While the executive orders are ultimately dangerous, for a large part because agencies are broadly interpreting them to be mandates rather than what they are, the orders themselves are mostly toothless because legally they can’t have very strong teeth or they would override the powers of Congress and the laws which have been passed. While written in different language, suggesting three different authors, each of the orders explicitly states that the order does not nullify any existing collective bargaining agreement:
13836 Section 9.c: Nothing in this order shall abrogate any CBA in effect on the date of this order.
13837 Section 9.a: Nothing in this order shall abrogate any collective bargaining agreement in effect on the date of this order.
13839 Section 8.b: Agencies shall consult with employee labor representatives about implementation of this order. Nothing in this order shall abrogate any collective bargaining agreement in effect on the date of this order.
As you may have guessed from context, abrogate essentially means nullify, or as a dictionary put it: to repeal or do away with.
But before we discuss exactly how agencies are starting to abrogate collective bargaining agreements, we want to go into detail about what is actually included in the orders.
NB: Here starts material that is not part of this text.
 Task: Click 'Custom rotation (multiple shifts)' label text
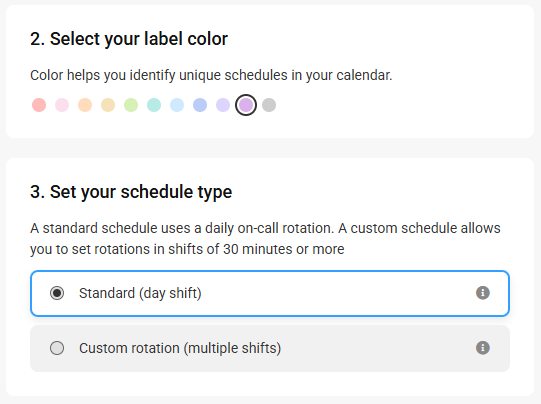180,348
This can be generally be described as: defining management starting positions in bargaining, restating nonbargainable issues written into law, creating requirements for agency heads to make detailed written reports to the President, and creating an interagency workforce for the purpose of collusion to tip the scales of negotiation in management’s favor.
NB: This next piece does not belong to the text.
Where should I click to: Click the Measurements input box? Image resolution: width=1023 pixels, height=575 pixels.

Executive Order 13836: Developing Efficient, Effective, and Cost-Reducing Approaches to Federal Sector Collective Bargaining
This is the least objectionable of the three executive orders and contains information regarding the creation of the Labor Relations Group and describes what it does. Like other orders, it does recoin a term that is written into law: official time. Official time is the time in which a union official is acting in an official capacity as a union official – it is paid time. Trump decided to coin the term “taxpayer-funded union time” which is a term which creates an irrational distaste to the reader – another term someone might call it could be governmental integrity defense time, which would create the opposite effect in the reader, but that would be similarly, inappropriately emotionally charged.
It creates the Labor Relations Group which consists of the director of the Office of Personnel Management (OPM) and representatives from the participating federal agencies and any agency with at least a thousand employees is required to participate. This does create a pro-management bias for the OPM Director, whereas OPM has a neutral role to play in the government, and is supposed to gather information to assist management’s stance in negotiations, develop a model for ground rules for negotiations which benefit management, analyzing active collective bargaining agreements for ways they can retroactively state that they infringe on management rights, share information between agencies on how to bargain more effectively, establish ongoing communications with agencies whose employees are represented by the same union, and some more empty language encouraging collusion. The director is required to report proposing recommendations to the president on how to improve this within 18 months of the first meeting.
The order also requires any agency which has unionized employees to prepare a report at least a year prior to a contract’s expiration suggesting new or revised language for renegotiation and effectively prohibiting disclosure of any of these documents to the union or any appointed attorney under US Code 7114(b)(4)(C) which states agencies need not disclose information to unions “which does not constitute guidance, advice, counsel, or training provided for management officials or supervisors, relating to collective bargaining.” It is questionable whether intended language can be considered “guidance and advice” as it is language, not information on how to get that language input, so this part could be struck down and it certainly establishes a violation of the legal requirement to bargain in good faith a priori.
It should be noted that Section 4.b.iii does specify that management is supposed to “make every effort to secure a CBA that meets these objectives,” and the order does not require that those objectives be met. It is presumed they are only supposed to make legal efforts, not illegal efforts.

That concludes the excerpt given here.